We have been made aware of several broad allegations made by the Guardian/ITV in relation to inappropriate procedures, food safety and hygiene issues at two of our poultry processing facilities. We view these allegations extremely seriously. However, we have not been given the time or the detailed evidence to conduct any thorough investigations to establish the facts, which makes a fulsome and detailed response very difficult. What we can confirm is that hygiene and food safety will always be the number one priority within the business, and they remain at its very core. We also successfully operate in one of the most tightly-controlled and highly regulated food sectors in the world. We are subject to multiple and frequent unannounced audits from the FSA, BRC, Red Tractor, independent auditors as well as our customers. By example, our facility in the West Midlands under investigation received nine audits (five unannounced) in the months of July and August alone. However, we are never complacent and remain committed to continually improving our processes and procedures. If, on presentation of further evidence, it comes to light any verifiable transgressions have been made at any of our sites, we will leave no stone unturned in investigating and remedying the situation immediately.
“Chicken comes back to the factory and we are asked to open the packets, remove the portions and place them into the large plastic trays that are used to move chicken about the factory,” says one worker. Meanwhile, the sight of chicken already packed for the supermarket being reopened next to the production line and tossed back on to the fresh conveyor belt is unremarkable.

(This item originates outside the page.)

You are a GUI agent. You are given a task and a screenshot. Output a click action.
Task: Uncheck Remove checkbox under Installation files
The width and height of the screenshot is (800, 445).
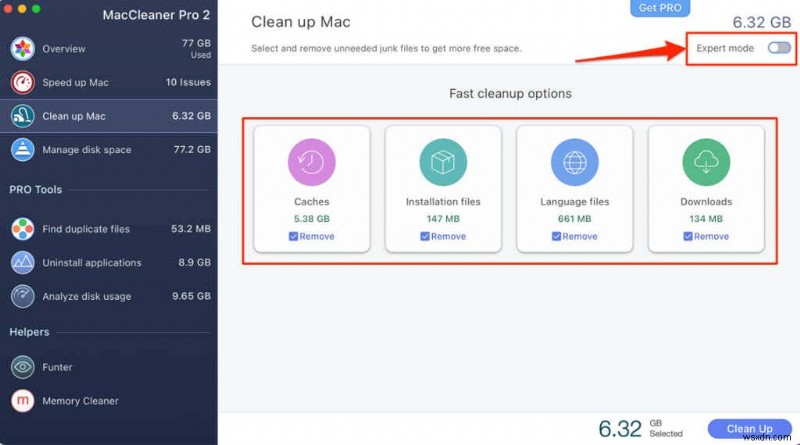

It might have been sent back by internal 2 Sisters quality staff, or a supermarket distribution centre, but to a shop floor worker it looks all the same. “Sometimes, if shop no selling, sending back, open again,” explains one operative.
2 Sisters said that it takes “these allegations extremely seriously” and that it had launched an investigation. It said that it had not been given enough information or time to investigate the evidence properly but it said its West Bromwich facility had received nine audits, five of which were unannounced, in the months of July and August alone.
It added: “Hygiene and food safety will always be the number one priority within the business, and they remain at its very core”.
Other times, chicken already packaged for one supermarket is reopened and mixed with pieces being packed for a rival. The undercover footage shot by the Guardian and ITV captures one such instance, with the drumsticks at the end of the line showing up in packets saying they have come from Tesco’s Willow Farms.
Willow Farms is the bucolic invention of Tesco’s promotional department, but if the branding feels contrived, the marketing goes further.
Willow Farms chicken is billed as being “reared exclusively for Tesco” on the grocer’s website, which suggest that the supermarket group is unaware. Meanwhile 2 Sisters explains it thus: “The Willow Farms brand is exclusive to Tesco, but the raw material is not. 2SFG meets the raw materials specifications for the Willow Farms brand.”
All of which ties in with another common phrase among the 2 Sisters workforce.
“It’s all the same chicken,” they say, again and again. “It’s all the same chicken.”